*SHORT PROBLEM*
Continue the book club review of John Irving's A Widow For One Year that follows, starting after its final paragraph.
#### TEXT SECTION ####
Bibliofemme Bookclub An Irish Bookclub

January 10, 2012

A Widow For One Year by John Irving

Filed under: Book Reviews,General Fiction — The Historian @ 12:55 pm
A widow for one year Book Cover A widow for one year
John Irving
Fiction
Random House
1999-06-01
667

Despite the fact that this book has been at hand for more than a year, somehow I never got round to reading it. The curse of the familiar bedside book, the “oh, I’ll read it soon” book! Somehow, though, it made its way through several culls as I moved and packed, managing to land in my travelling bag as something a captive audience with few other options might finally get around to reading.

That said, it may have remained unread (Henry James’ Portrait Of A Lady is still travelling with me!) but for the fact that The Door In The Floor – adapted from the first part of A Widow For One Year – was one of the films on offer as part of the in-flight entertainment package on Malaysian Airlines. My curiosity was piqued, especially when we came in to land before the film ended.
#### RECORD EXTRACTS ####
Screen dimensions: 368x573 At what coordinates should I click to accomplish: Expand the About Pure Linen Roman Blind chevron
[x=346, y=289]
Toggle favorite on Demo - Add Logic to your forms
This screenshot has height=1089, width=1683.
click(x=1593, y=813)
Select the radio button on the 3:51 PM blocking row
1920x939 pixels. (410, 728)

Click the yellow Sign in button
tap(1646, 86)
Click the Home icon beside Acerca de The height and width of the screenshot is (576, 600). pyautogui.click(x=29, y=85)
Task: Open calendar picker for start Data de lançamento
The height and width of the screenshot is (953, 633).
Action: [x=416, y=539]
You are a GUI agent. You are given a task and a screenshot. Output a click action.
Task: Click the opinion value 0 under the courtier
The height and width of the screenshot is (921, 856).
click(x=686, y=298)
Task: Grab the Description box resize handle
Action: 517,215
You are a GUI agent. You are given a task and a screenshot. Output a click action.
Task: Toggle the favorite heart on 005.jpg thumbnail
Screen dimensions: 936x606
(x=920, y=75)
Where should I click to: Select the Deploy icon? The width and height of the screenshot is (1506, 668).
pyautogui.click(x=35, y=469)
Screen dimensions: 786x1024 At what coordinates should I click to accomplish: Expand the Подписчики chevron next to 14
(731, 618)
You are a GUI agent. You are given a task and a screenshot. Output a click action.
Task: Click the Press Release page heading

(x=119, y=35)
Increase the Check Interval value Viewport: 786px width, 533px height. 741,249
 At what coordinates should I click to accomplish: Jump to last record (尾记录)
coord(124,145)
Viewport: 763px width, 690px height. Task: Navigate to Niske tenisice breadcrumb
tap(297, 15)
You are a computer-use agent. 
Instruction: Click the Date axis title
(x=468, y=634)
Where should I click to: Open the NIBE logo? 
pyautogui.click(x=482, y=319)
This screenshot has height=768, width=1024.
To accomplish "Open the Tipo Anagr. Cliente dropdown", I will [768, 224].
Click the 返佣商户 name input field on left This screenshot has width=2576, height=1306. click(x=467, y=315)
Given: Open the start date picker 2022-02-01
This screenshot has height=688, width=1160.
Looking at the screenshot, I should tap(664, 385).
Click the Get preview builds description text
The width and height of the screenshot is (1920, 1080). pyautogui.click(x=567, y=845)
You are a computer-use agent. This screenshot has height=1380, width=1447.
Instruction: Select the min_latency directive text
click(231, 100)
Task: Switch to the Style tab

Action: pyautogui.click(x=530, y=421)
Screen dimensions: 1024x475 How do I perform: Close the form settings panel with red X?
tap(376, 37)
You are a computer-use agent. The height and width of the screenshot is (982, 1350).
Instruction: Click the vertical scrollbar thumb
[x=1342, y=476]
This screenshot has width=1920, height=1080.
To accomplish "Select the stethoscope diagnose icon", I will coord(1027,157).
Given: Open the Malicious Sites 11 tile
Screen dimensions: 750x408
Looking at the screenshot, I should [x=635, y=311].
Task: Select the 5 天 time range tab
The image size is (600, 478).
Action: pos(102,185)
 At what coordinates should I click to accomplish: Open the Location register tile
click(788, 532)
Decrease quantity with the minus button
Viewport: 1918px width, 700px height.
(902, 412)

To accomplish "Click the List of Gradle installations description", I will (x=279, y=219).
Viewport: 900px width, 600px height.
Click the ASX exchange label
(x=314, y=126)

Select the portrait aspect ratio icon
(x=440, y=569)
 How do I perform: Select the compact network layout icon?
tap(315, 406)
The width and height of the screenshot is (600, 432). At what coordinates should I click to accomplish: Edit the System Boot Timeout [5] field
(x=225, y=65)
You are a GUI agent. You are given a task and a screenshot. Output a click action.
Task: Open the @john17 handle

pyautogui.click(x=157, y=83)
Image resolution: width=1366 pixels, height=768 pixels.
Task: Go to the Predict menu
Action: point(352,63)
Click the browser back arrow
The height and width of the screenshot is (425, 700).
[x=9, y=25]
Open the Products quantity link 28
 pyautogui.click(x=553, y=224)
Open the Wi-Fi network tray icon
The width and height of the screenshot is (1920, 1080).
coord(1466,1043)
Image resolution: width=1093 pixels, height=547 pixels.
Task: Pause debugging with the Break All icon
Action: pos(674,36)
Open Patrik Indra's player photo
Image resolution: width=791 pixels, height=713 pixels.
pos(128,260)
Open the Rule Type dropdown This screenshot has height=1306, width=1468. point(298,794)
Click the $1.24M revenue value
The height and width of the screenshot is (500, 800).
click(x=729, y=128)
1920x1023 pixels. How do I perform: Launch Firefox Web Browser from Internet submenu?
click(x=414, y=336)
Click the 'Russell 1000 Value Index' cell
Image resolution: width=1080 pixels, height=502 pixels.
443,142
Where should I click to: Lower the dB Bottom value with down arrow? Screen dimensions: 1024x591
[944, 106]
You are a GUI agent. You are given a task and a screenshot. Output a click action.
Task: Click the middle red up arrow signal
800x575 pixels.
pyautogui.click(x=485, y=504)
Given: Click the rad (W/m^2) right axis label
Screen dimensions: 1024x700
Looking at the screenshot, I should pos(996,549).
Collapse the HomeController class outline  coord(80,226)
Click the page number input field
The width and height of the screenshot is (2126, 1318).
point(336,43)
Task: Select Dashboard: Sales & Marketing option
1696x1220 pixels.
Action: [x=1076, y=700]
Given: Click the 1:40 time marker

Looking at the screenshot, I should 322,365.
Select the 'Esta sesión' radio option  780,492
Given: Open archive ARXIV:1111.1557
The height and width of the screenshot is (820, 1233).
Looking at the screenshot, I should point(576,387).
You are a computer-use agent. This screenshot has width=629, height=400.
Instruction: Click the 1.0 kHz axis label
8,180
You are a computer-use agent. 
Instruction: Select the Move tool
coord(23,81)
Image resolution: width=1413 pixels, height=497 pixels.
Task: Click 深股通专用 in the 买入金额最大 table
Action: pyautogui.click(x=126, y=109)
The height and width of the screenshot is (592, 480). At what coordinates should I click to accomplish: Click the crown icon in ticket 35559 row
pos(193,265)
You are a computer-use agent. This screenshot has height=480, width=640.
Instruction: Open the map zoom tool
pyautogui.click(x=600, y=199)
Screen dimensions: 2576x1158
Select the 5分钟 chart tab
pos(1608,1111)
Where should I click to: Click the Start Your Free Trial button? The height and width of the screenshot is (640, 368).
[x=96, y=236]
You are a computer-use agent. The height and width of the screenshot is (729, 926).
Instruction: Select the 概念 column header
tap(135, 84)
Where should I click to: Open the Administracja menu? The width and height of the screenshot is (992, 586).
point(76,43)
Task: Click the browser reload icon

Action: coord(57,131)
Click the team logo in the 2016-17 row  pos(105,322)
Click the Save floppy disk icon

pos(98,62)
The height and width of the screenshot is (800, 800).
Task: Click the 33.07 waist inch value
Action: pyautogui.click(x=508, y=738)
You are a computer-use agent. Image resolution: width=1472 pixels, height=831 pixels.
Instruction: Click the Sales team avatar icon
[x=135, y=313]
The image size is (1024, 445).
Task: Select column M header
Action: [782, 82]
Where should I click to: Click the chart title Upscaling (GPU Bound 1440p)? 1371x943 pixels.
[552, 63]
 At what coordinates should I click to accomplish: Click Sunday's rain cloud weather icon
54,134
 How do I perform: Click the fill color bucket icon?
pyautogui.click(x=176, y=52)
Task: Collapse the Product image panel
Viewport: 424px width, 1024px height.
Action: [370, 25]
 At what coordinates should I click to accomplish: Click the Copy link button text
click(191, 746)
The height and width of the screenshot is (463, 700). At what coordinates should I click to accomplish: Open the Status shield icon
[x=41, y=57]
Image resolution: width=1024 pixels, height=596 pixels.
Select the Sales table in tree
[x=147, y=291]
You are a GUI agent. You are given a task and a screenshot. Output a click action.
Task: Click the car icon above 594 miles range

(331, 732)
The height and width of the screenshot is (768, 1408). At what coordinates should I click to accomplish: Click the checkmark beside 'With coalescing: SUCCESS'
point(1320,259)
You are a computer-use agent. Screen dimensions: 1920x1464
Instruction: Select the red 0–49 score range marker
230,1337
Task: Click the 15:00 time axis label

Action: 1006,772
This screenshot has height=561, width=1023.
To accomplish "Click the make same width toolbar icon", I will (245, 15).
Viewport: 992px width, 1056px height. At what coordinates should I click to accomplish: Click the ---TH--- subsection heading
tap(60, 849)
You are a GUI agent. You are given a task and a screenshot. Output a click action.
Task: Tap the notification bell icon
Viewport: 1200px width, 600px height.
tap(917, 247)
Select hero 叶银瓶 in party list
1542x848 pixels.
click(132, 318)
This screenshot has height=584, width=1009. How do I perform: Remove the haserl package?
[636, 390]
####
*RESPONSE TO THE EXERCISE*
The Door In The Floor is only the tip of the iceberg in this peculiar, sprawling family tale. John Irving’s shifting narrative focuses variously on Ruth Cole; her father, children’s author, Ted Cole; and Eddie O’Hare, who encounters the family as a young student and is forever tied to them by his experiences in one brief summer.

Unlike the film, in which Ruth only plays a peripheral role, A Widow For One Year spans 37 years in her life. Opening in the summer of 1958, Ruth is a precocious child of four who catches her mother, Marion, and Eddie making love. While she is outside much of the drama of that summer, it affects the rest of her life when Marion walks out on her family – and on Eddie. The second section, set in 1990, sees Ruth become a successful author in her own right, although haunted by the chilling children’s stories that her father wrote. An intensely frightening drama of her own making in the red light district of Amsterdam is resolved five years later in the third section of the book, a happier than expected finale.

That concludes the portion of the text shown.